F-Theory GUT Vacua on Compact Calabi-Yau Fourfolds

TL;DR

This work constructs globally consistent $D3$-tadpole cancelling $SU(5)$ F-theory GUT vacua on compact elliptically fibered Calabi-Yau fourfolds built as complete intersections in toric ambient spaces. It combines toric techniques with a split spectral-cover description of gauge flux to realize chiral matter on GUT divisors provided by non-generic del Pezzo surfaces, while implementing hypercharge flux to break $SU(5)$ to the Standard Model. A physically viable decoupling limit is demonstrated: the GUT brane can contract to a curve while the bulk volume $\mathrm{Vol}(B)$ grows, enabling gravity to decouple from the GUT sector without leaving the supergravity regime. The paper provides an explicit three-generation example on a $P^4[3]$-based fourfold, showing that the Euler characteristic suffices for tadpole cancellation and that a consistent $D$-term SUSY condition can be met within the Kähler cone, with $n_{\rm D3}=80$ in the explicit case.

Abstract

We present compact three-generation F-theory GUT models meeting in particular the constraints of D3-tadpole cancellation and D-term supersymmetry.
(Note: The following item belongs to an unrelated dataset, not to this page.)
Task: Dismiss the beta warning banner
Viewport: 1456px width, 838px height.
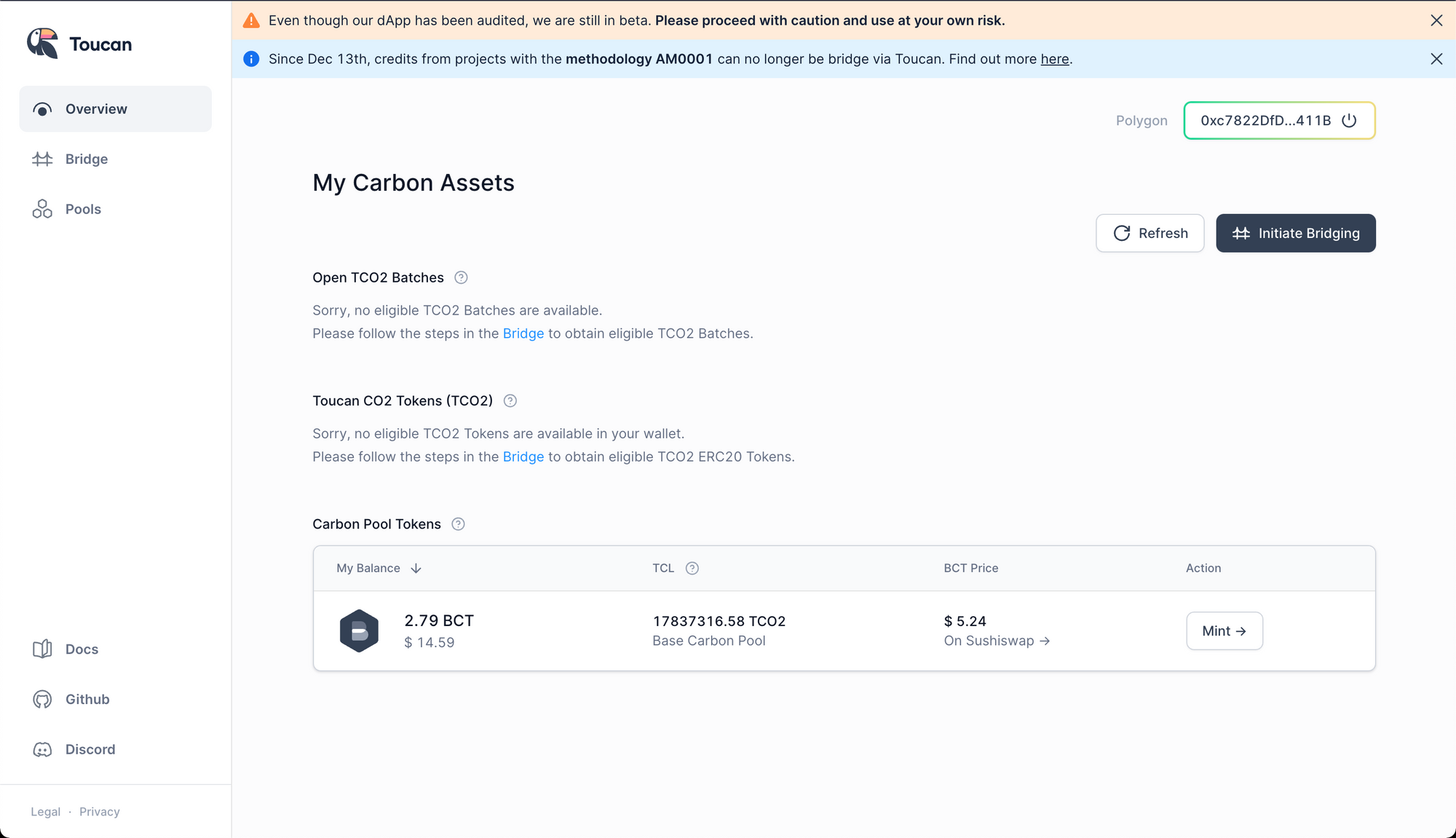Action: [1436, 20]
To this end we explicitly construct elliptically fibered Calabi-Yau fourfolds as complete intersections in a toric ambient space. Toric methods enable us to control the singular geometry of the SU(5) GUT model. The GUT brane wraps a non-generic del Pezzo surface admitting GUT symmetry breaking via hypercharge flux. It is contractible to a curve and we demonstrate the existence of a consistent decoupling limit. We compute the Euler characteristic of the singular Calabi-Yau fourfold to show that our three-generation flux solutions obtained via the spectral cover construction are consistent with D3-tadpole cancellation.